Wednesday, September 24, 2008

Inspiration: Walking Meditation by Shavawn M. Berry

I first experienced the meditative peace of walking during the eighteen months I lived with my mother after my father’s death. My friend Cathleen and I walked the wooded pathways of a nearby park three times a week. We did it for exercise, but also saw it as a chance to talk freely about our lives. It deepened our connection, got our hearts pumping, and cleared our minds; however, it is the solace that came from those walks that has stayed with me ever since.
Whatcom Falls Park, where we took our walks, is full of ancient evergreen trees. Its woods are home to ravens, spotted owl, deer, squirrels, and a plethora of wild birds. We usually took the same route each day, crossing down to the entrance of the park, and then heading for the duck pond. Once in a while I brought bread to feed the ducks, and a large scramble of mallards and their ducklings immediately surrounded the waters in front of me, begging and squawking as bread sailed through the air. Occasionally, even a seagull who had flown up from Bellingham Bay several miles away, joined in the fun. After we fed the birds, we’d head down a pathway that led deep into the park, crossing a small bridge over Whatcom Creek to get into a large cathedral of trees that felt like sacred ground to me.
Crossing under that thicket of trees, sunlight spattering the ground, birds calling in the distance — there was nothing that could have offered me more in terms of assuaging my grief over my father’s death, and the other losses that coincided with it, including the break-up of a long term relationship with my boyfriend. It was almost as though the trees knew me, knew my sorrows, and offered themselves as living examples of how to endure. That’s why I love trees — everything from mesquite to saguaro to willow to redwood. They endure. Barring interference from human beings, most trees will outlive us. They were here before we were born, and they will likely be standing with their branches touching the sky on the day each one of us dies.
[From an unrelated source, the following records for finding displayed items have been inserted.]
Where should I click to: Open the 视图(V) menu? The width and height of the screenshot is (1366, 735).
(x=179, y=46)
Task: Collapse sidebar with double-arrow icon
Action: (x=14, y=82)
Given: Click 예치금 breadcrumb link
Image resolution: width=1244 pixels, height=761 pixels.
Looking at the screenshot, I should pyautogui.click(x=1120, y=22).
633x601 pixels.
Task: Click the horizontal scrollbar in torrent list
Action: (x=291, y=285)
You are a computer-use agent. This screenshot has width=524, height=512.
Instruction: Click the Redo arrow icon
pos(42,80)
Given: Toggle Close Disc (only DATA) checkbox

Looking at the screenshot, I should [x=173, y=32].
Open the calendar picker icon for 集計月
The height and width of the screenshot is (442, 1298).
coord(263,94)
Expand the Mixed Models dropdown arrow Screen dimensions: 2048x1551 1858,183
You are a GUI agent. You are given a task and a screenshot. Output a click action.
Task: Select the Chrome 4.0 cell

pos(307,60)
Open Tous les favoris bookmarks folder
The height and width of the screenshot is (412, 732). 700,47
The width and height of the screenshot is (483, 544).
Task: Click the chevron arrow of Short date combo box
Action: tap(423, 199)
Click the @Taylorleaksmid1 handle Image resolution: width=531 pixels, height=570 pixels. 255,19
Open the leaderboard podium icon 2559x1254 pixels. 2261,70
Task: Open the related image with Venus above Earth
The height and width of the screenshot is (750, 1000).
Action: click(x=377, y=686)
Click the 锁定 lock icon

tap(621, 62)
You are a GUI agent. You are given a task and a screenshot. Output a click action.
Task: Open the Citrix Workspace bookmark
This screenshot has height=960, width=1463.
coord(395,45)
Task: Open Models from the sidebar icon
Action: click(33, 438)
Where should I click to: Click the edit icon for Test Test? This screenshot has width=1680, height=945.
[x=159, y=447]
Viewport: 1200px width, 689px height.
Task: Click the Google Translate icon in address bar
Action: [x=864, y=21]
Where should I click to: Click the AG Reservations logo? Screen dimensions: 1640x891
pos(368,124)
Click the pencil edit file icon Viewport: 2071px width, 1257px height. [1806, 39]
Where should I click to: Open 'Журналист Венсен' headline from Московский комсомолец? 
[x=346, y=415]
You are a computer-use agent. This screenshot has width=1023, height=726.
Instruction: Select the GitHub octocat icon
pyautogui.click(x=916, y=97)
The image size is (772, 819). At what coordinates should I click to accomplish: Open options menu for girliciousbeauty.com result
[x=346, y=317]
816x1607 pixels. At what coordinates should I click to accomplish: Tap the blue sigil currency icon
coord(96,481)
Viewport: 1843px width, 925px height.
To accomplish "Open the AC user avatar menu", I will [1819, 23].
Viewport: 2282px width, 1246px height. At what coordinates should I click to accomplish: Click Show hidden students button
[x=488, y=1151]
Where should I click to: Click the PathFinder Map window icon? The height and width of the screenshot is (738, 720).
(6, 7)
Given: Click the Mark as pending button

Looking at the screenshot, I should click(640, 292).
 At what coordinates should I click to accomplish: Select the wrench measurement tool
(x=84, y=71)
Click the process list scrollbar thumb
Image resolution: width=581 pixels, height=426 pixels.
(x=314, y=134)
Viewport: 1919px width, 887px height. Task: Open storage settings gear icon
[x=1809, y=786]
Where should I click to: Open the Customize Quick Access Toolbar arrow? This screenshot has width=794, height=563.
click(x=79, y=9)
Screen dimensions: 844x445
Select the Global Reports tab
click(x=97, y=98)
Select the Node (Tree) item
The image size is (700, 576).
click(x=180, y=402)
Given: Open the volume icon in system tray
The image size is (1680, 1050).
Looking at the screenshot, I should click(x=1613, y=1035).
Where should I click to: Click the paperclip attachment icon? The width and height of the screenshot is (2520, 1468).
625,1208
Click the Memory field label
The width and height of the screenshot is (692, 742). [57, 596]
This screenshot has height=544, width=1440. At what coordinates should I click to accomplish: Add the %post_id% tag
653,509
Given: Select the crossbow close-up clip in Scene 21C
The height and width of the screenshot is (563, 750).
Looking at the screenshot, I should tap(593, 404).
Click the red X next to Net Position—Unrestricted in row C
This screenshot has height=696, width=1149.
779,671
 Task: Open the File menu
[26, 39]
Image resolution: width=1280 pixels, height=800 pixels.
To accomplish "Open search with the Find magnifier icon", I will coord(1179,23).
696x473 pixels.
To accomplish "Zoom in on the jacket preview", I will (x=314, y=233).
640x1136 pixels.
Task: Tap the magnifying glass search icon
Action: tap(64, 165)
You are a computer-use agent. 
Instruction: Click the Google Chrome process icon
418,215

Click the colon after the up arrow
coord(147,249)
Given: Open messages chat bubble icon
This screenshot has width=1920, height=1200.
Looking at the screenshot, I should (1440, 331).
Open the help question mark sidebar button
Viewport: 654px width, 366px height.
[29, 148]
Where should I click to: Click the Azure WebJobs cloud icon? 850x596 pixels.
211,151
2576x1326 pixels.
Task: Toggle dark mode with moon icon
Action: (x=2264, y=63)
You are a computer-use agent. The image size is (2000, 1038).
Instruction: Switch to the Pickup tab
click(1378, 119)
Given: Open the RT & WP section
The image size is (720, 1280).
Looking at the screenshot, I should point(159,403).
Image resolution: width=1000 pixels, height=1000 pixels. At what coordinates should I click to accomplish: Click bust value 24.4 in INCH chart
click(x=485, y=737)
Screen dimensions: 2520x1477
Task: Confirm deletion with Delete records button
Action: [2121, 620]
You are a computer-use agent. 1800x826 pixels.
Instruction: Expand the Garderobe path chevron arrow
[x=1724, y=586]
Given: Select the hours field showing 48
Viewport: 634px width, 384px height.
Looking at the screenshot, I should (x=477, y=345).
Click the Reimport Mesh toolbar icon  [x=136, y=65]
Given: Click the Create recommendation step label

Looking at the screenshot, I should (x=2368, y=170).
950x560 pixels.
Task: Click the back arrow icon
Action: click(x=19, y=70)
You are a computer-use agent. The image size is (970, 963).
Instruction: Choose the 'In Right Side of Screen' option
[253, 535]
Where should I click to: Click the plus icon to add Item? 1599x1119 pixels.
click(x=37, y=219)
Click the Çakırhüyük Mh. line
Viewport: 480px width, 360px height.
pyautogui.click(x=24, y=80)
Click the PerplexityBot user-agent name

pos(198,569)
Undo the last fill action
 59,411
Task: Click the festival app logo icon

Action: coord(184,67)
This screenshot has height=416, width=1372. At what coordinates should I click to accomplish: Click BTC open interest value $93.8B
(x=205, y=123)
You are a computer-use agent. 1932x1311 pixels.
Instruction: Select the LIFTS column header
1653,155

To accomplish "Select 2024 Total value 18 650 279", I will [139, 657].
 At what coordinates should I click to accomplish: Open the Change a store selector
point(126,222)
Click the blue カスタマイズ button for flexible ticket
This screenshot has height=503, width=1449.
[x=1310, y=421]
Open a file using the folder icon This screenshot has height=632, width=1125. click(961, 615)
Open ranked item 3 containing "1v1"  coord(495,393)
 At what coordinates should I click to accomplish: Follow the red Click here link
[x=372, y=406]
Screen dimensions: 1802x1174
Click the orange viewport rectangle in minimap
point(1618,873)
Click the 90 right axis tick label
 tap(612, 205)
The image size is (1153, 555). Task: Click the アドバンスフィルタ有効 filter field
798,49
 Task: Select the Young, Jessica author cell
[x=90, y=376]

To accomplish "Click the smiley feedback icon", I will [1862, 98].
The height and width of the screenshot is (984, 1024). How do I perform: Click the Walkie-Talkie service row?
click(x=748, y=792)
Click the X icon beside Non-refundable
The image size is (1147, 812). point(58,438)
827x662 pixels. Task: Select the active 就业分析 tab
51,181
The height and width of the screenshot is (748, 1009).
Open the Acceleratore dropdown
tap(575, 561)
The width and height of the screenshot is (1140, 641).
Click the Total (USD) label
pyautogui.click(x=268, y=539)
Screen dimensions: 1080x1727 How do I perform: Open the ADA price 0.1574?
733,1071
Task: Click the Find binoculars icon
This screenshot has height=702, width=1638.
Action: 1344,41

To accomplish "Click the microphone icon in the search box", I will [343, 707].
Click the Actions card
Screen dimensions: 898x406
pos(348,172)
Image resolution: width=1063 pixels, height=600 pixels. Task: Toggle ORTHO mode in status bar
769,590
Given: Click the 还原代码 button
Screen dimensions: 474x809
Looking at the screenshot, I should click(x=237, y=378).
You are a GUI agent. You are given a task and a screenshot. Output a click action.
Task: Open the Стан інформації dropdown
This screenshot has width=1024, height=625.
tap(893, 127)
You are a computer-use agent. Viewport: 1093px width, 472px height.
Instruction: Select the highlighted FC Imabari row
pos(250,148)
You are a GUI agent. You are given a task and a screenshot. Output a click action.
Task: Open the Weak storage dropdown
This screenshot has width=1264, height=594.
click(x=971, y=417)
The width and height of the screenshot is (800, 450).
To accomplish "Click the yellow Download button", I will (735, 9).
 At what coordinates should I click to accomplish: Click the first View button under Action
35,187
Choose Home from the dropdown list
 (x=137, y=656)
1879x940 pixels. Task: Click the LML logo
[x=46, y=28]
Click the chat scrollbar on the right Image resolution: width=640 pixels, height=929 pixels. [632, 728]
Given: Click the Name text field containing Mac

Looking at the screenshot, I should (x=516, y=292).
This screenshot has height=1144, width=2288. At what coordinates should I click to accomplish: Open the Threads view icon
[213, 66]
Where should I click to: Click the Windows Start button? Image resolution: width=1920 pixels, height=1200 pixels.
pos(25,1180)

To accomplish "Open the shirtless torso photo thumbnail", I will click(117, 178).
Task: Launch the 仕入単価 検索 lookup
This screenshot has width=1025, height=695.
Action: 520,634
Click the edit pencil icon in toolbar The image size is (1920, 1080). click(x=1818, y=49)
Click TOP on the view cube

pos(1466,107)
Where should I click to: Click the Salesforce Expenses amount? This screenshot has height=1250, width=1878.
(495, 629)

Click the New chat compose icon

The act of walking in any natural setting — whether a state park, a mountain trail, or through someplace urban and lovely like the Desert Botanical Gardens here in Phoenix — allows us to reconnect with silence, with God, with the sound of our footsteps and heartbeat, with spirituality, and with the slow grace that accompanies peace.
Walking in nature is a meditative act. Nature can truly be a balm for whatever ails us.
I remember walking through grief. I remember the way the sky looked through an umbrella of tangled branches. I remember the sound of the river and coming face-to-face with my ability to continue living, even in the face of a very real death.
In our society’s quick worship of the automobile, some people have never had the very real pleasure of taking a walk. Try it. Go down to the promenade at Tempe Town Lake or to Papago State Park. Walk at dawn or by moonlight. Reconnect with your inner life and find out how healing a walk in nature can be.